Some scientists say it is not clear that fomivirsen proves that antisense works, for two reasons: one, because it is injected directly into the eye, it circumvents some of the questions about the ability of oligonucleotides to reach a disease site; two, because there is no way short of performing an autopsy to measure gene or protein expression in the eye, there is no proof that it is working by antisense and not some other unknown mechanism of action. Crooke said the company's animal trials have shown unquestionable antisense activity, and that the drugs now in clinical trials for cancer and inflammatory diseases, which are administered systemically, should lay remaining doubts to rest.

In any case, fomivirsen's success as a drug has rekindled interest in the field. An antisense conference in London next month sold out months in advance. It features talks by representatives of more than a dozen companies and academic institutions. Work on so-called second or third generation antisense molecules, which are based on different chemistry and could be given less frequently or in oral formulations, proceeds at Isis, Hybridon, and Inex Pharmaceuticals.

Perhaps the strongest boost to antisense will come from the Human Genome Project, the effort to spell out the sequence of every gene in the body. As the public and private genome centers crank out newly discovered genes, antisense is often the most efficient way to gauge their function and significance.

"This is a technology that fits perfectly with genomics," said Robert Glazer, a professor of pharmacology at Georgetown University Medical Center, who has directed early trials of Isis's anticancer drugs. "The more they know about genes and how they function in the malignant process, the easier it will be to design antisense drugs. When the whole of the human genome is known, there ought to be targets for every malignancy," he said.

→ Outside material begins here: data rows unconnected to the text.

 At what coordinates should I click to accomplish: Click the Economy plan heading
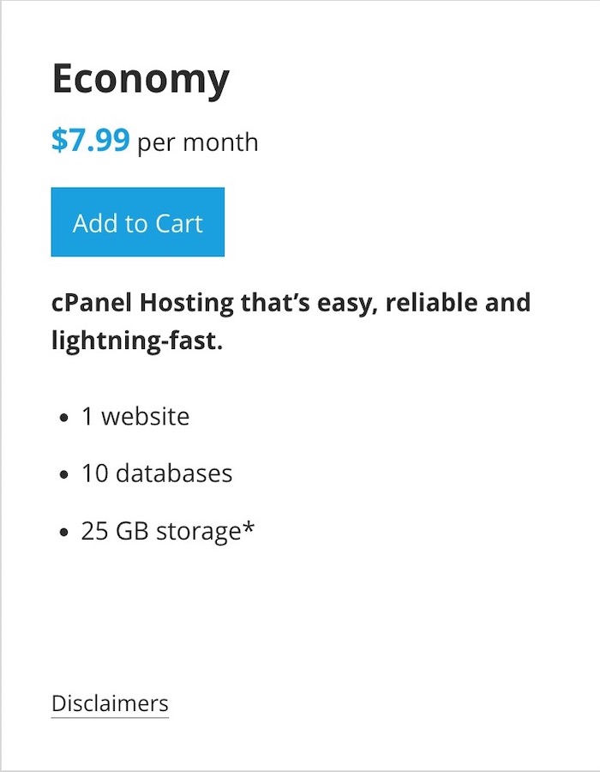[x=141, y=80]
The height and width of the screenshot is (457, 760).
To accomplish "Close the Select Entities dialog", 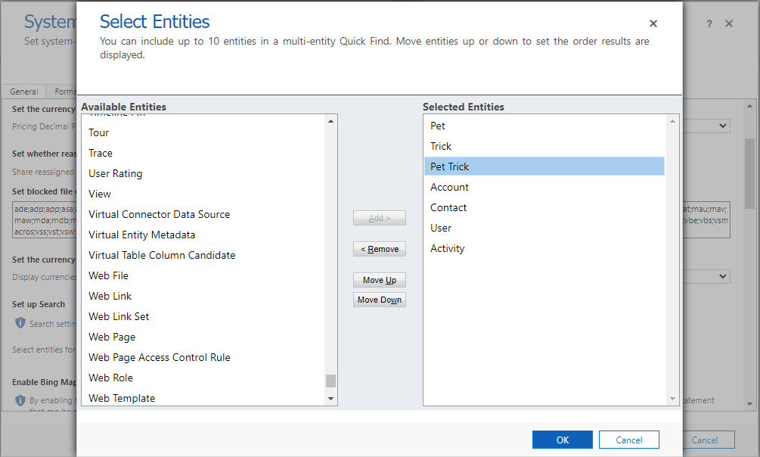I will coord(653,23).
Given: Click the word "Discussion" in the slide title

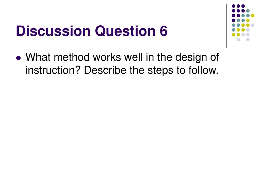Looking at the screenshot, I should point(53,31).
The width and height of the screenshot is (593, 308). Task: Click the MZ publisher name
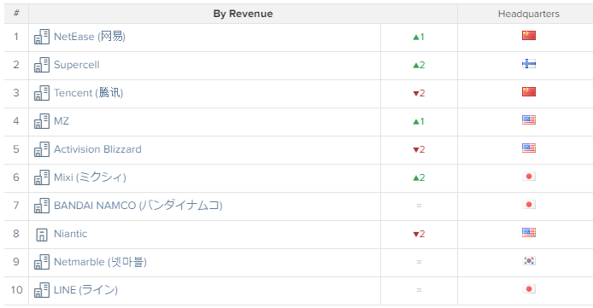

Sometimes antisense will be the right drug to hit those targets, and sometimes it will point the way to a different drug, said Paul L. Herrling, director of research for Novartis A.G., the Swiss pharmaceuticals giant, which has both partnered with Isis and is developing its own antisense program. "Antisense is simply the way to knock out the expression of a gene whenever you want, and you can actually turn it on again when you stop treatment," he said. "It can be a tool to find out what that gene does, and in the end it can be the drug, too."